Ce décès porte à 43 le nombre de morts depuis le début de la crise le 7 décembre. «A 18h20 (00h20 en Suisse), une personne de sexe féminin de 35 ans environ, qui ne présentait pas de signes vitaux, est arrivée aux urgences», selon un communiqué de l'hôpital San Martin de Porres de Macusani, ville andine de la région de Puno, près de la frontière bolivienne.

Le communiqué parle aussi d'un «pronostic (vital) réservé» pour un homme «de 30 ans» blessé au «thorax». Selon les médias locaux qui ont diffusé des images, le commissariat de la ville a été brûlé lors de ces heurts. Les policiers du poste ont été secourus par hélicoptère, a rapporté la chaine de télévision Canal-N sans diffuser d'images.

«Prendre Lima»

Les groupes protestataires qui réclament le départ de la présidente Dina Boluarte et de nouvelles élections au Pérou ont appelé à une grève à travers le pays mais surtout à un grand rassemblement à Lima vers où ont convergé des milliers de paysans andins ces derniers jours. Ils espèrent «prendre Lima» et frapper les esprits.

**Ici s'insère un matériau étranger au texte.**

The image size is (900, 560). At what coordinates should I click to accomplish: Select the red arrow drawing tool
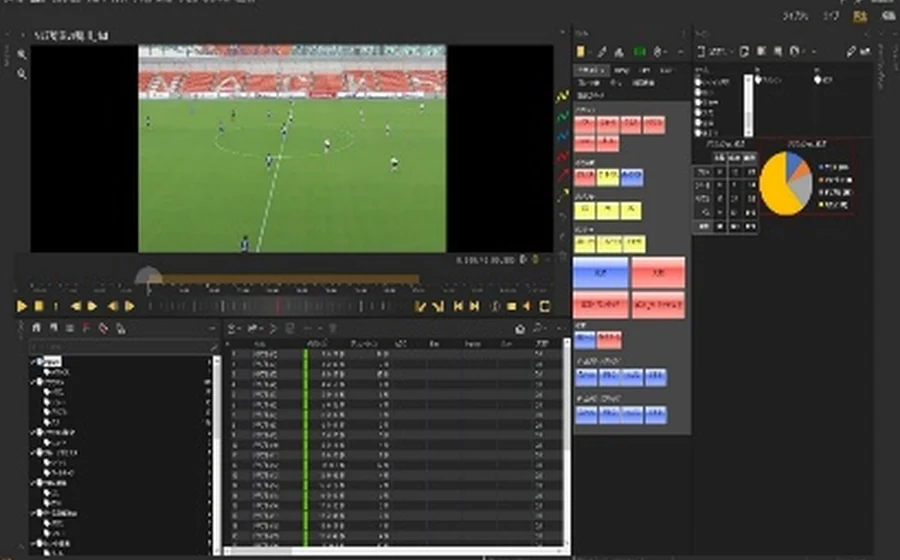coord(562,175)
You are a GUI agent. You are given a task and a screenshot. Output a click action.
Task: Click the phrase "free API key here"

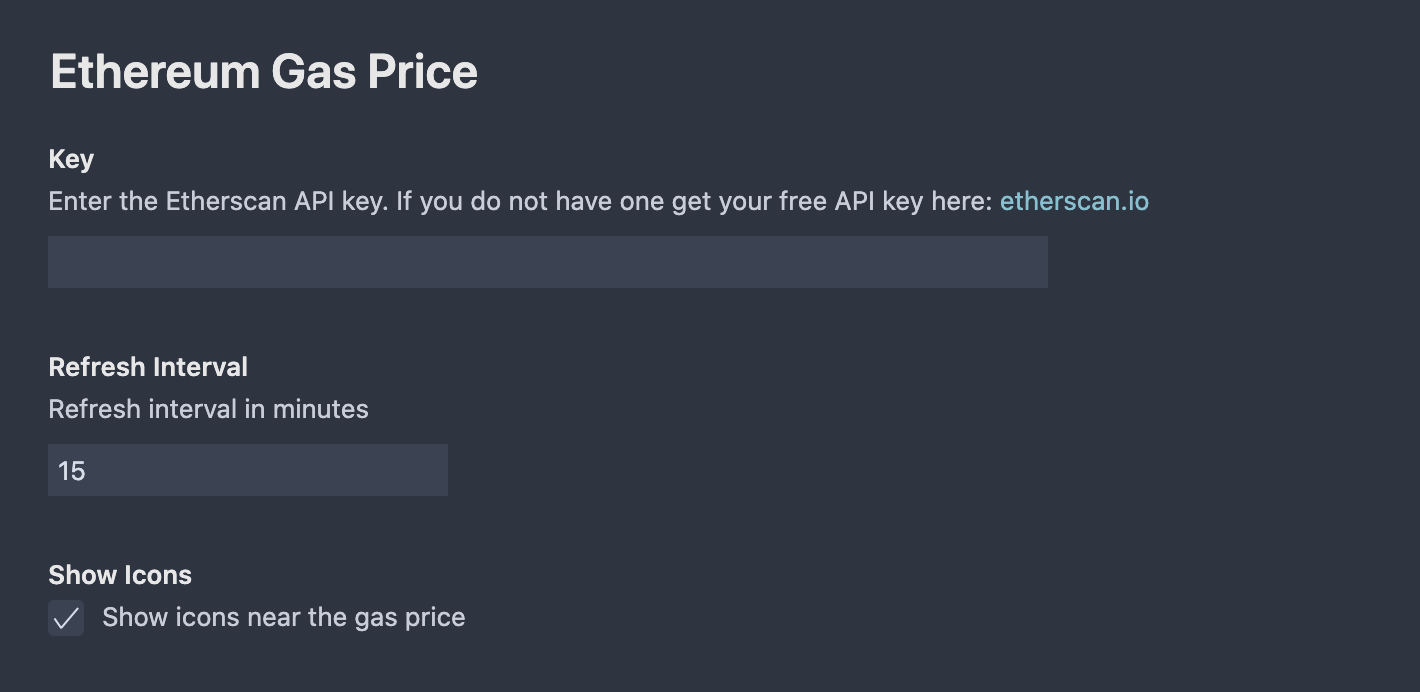click(x=882, y=202)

«A Lima, la lutte aura plus de poids. Quand ils nous répriment dans nos régions, personne n'en parle», estime Abdon Félix Flores Huaman, 30 ans, paysan, qui se dit prêt «à donner sa vie». Il est parti dimanche d'Andahuaylas, épicentre des manifestations en décembre, pour arriver à Lima mardi. Il était pour le moment impossible, malgré les annonces des uns et autres, de connaître l'ampleur de cette mobilisation et de savoir combien de personnes sont arrivées à Lima.

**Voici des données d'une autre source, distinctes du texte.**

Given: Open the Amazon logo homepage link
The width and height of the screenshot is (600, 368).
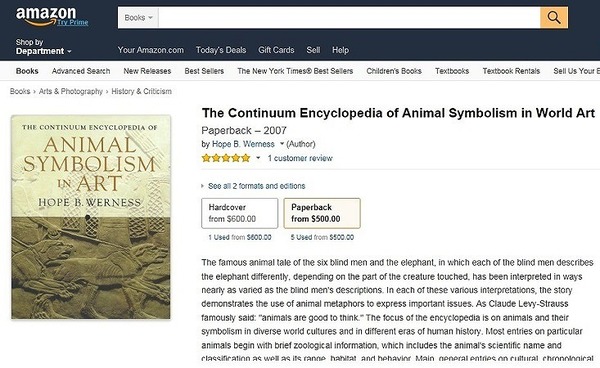Looking at the screenshot, I should point(46,16).
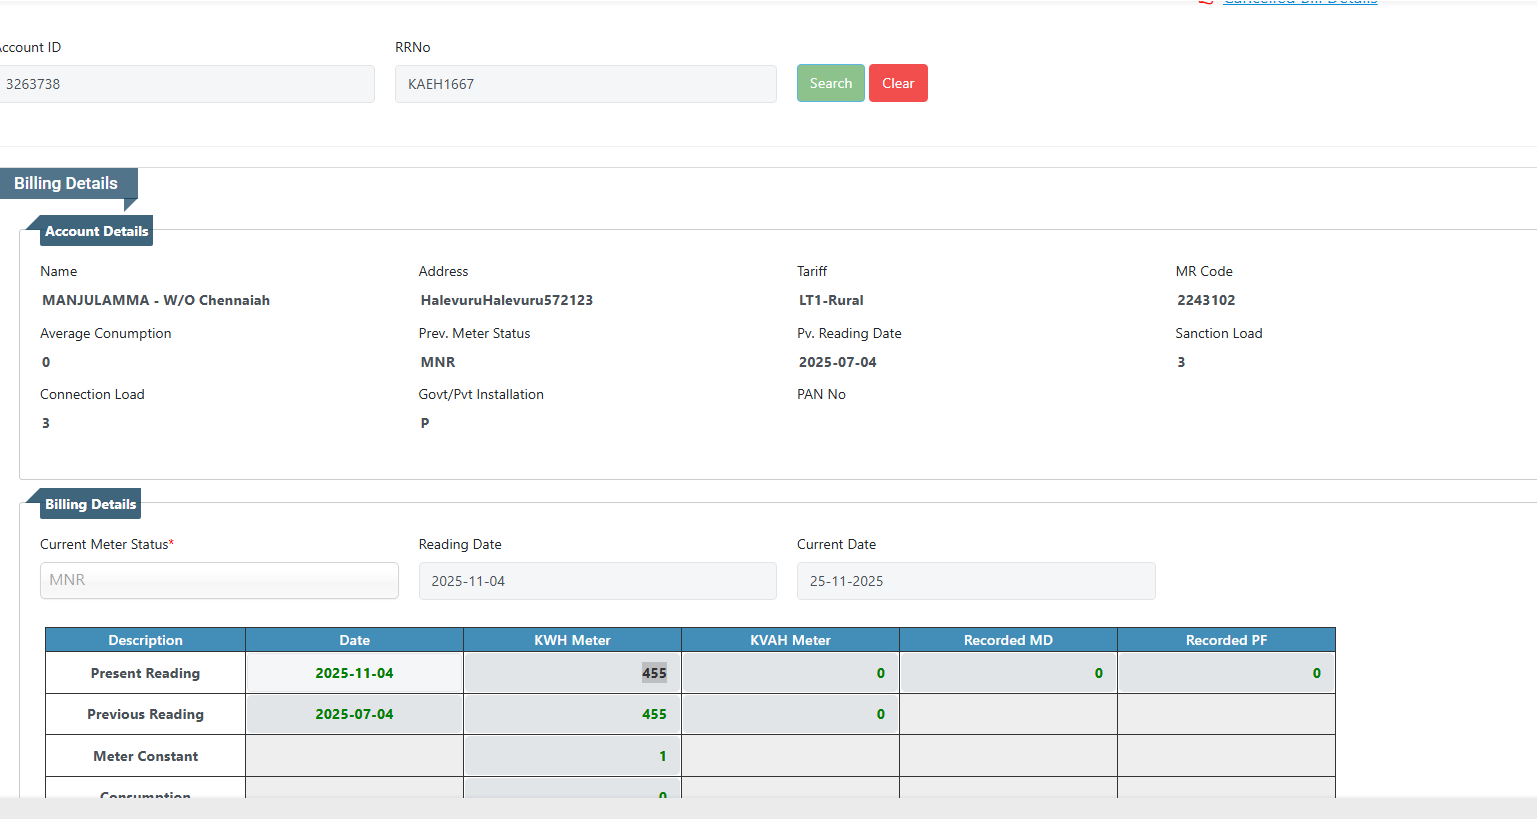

Mercredi soir, avant l'annonce du décès à Macusani, le secrétaire général de la Confédération générale des travailleurs du Pérou (CGTP), auteur de l'appel à la grève, a souligné lors d'une conférence de presse: «La lutte du peuple péruvien ne se terminera pas demain, la lutte continuera si Dina Boluarte n'écoute pas le peuple et agit avec arrogance».

«C'est une grève civique populaire nationale avec des mobilisations pacifiques des organisations des différentes régions, en évitant tout acte de vandalisme», a assuré M. Lopez. «Il s'agit d'une mobilisation démocratique de citoyens venus de province mais aussi d'ici de Lima. Ils exigent la démission immédiate de Dina Boluarte, la convocation de nouvelles élections en 2023 et la dissolution du Congrès», a-t-il ajouté.

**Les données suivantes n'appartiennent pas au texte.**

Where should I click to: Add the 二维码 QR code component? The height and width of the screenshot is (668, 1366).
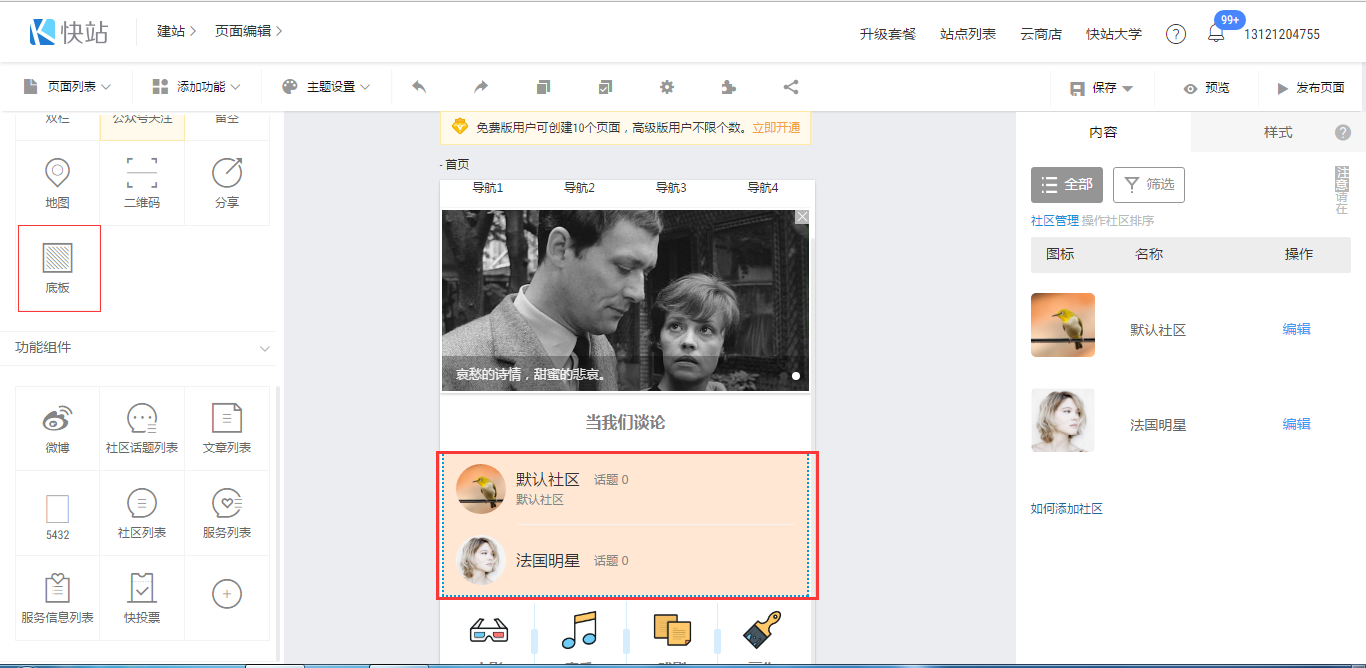click(142, 182)
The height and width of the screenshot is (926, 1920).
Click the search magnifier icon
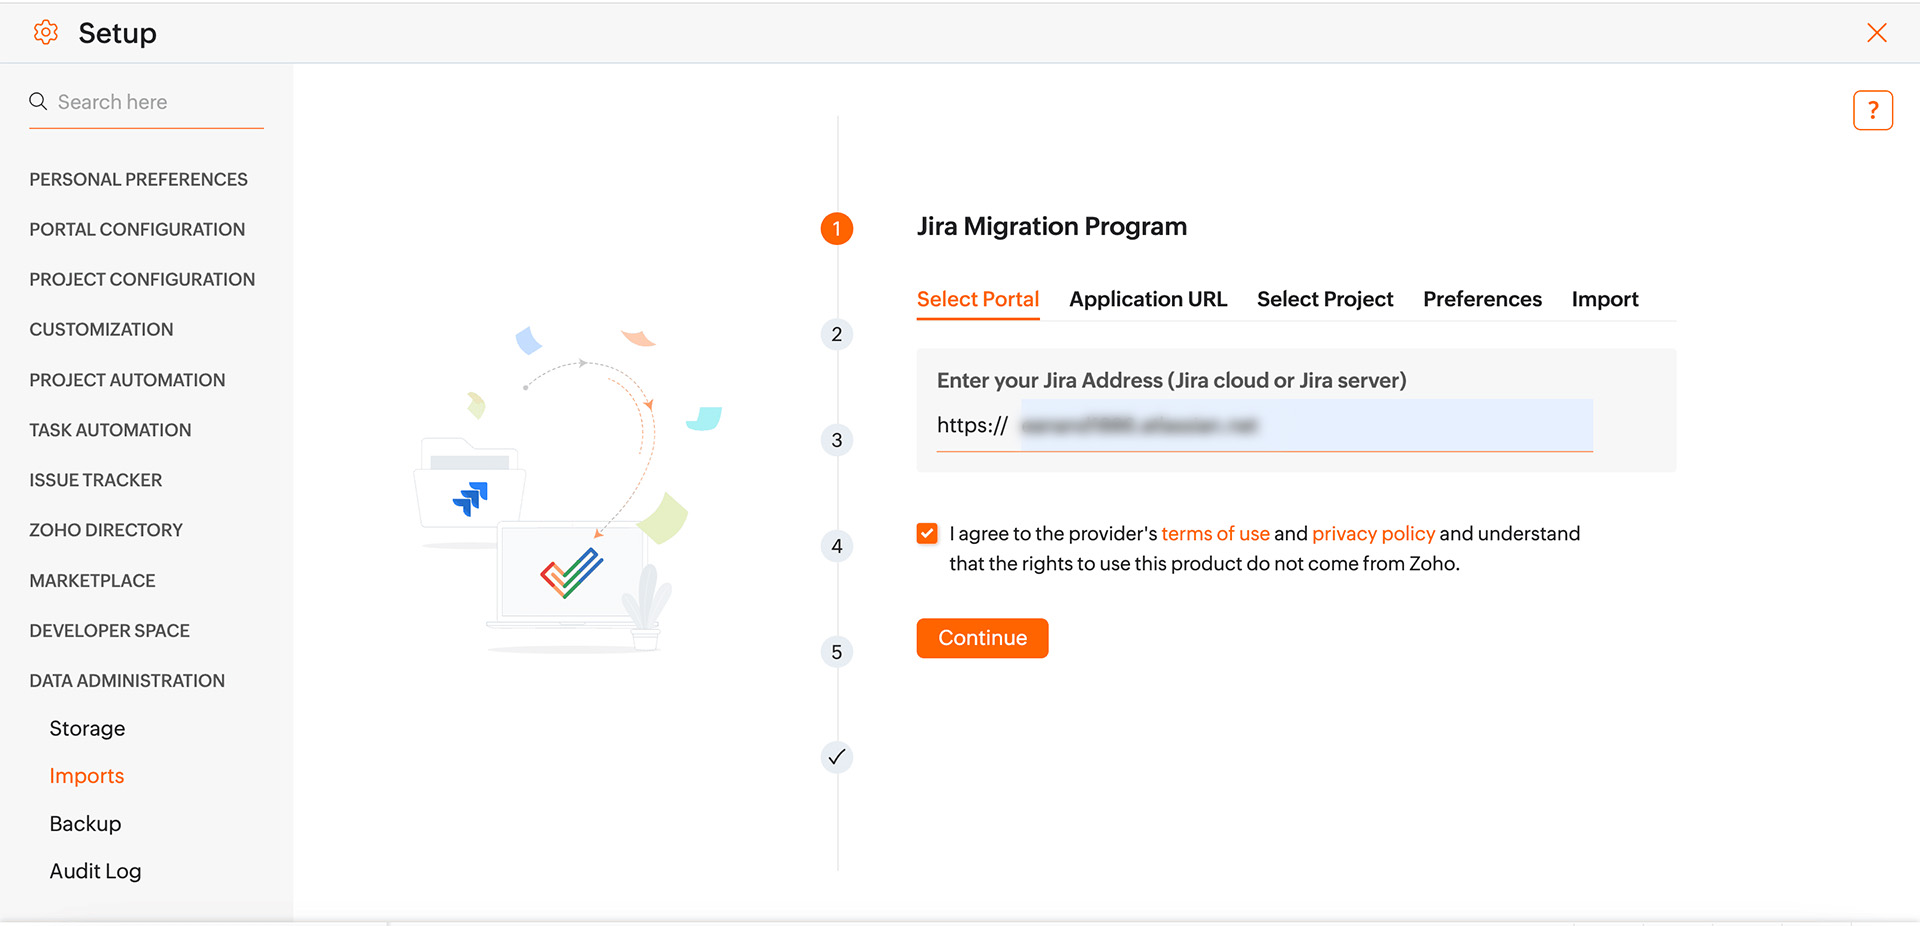[x=38, y=102]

Fossé entre campagne et capitale

Alors que le gouvernement a décrété dimanche l'état d'urgence pour 30 jours à Lima, Cuzco, Callao et justement Puno (où se trouve Macusani), le leader syndical a précisé que les organisateurs n'avaient pas sollicité d'autorisation.

«Il n'y a pas d'autorisation de la police, on ne demande jamais d'autorisation pour une manifestation sociale, ce n'est pas une obligation qu'ils nous autorisent», a-t-il assuré alors que l'état d'urgence, qui permet à l'armée d'intervenir pour maintenir l'ordre, suspend aussi les libertés de réunion et de circulation.

Les troubles ont éclaté après la destitution et l'arrestation le 7 décembre du président de gauche Pedro Castillo, accusé d'avoir tenté de perpétrer un coup d'Etat en voulant dissoudre le Parlement qui s'apprêtait à le chasser du pouvoir. La crise est aussi le reflet de l'énorme fossé entre la capitale et les provinces pauvres qui soutenaient le président Castillo, d'origine amérindienne, et voyaient son élection comme une forme de revanche sur le mépris de Lima.

La présidente Boluarte a elle appelé au calme lundi: «Nous savons qu'ils veulent 'prendre' Lima au vu de tout ce qui sort sur les réseaux. Qu'ils prennent Lima, oui, mais dans la paix et le calme». Mme Boluarte, qui était la vice-présidente de M. Castillo, lui a succédé conformément à la Constitution. Elle est issue du même parti que lui mais les manifestants voient en elle une «traîtresse».

Les autorités ont en tout cas mobilisé un important dispositif policier. Mercredi soir, plusieurs petites manifestations à Lima ont été encadrés par des dizaines des membres de forces de l'ordre. Dans la soirée, plusieurs statues et monuments du centre de Lima étaient déjà enveloppées sous des bâches en plastique pour les protéger d'éventuelles dégradations.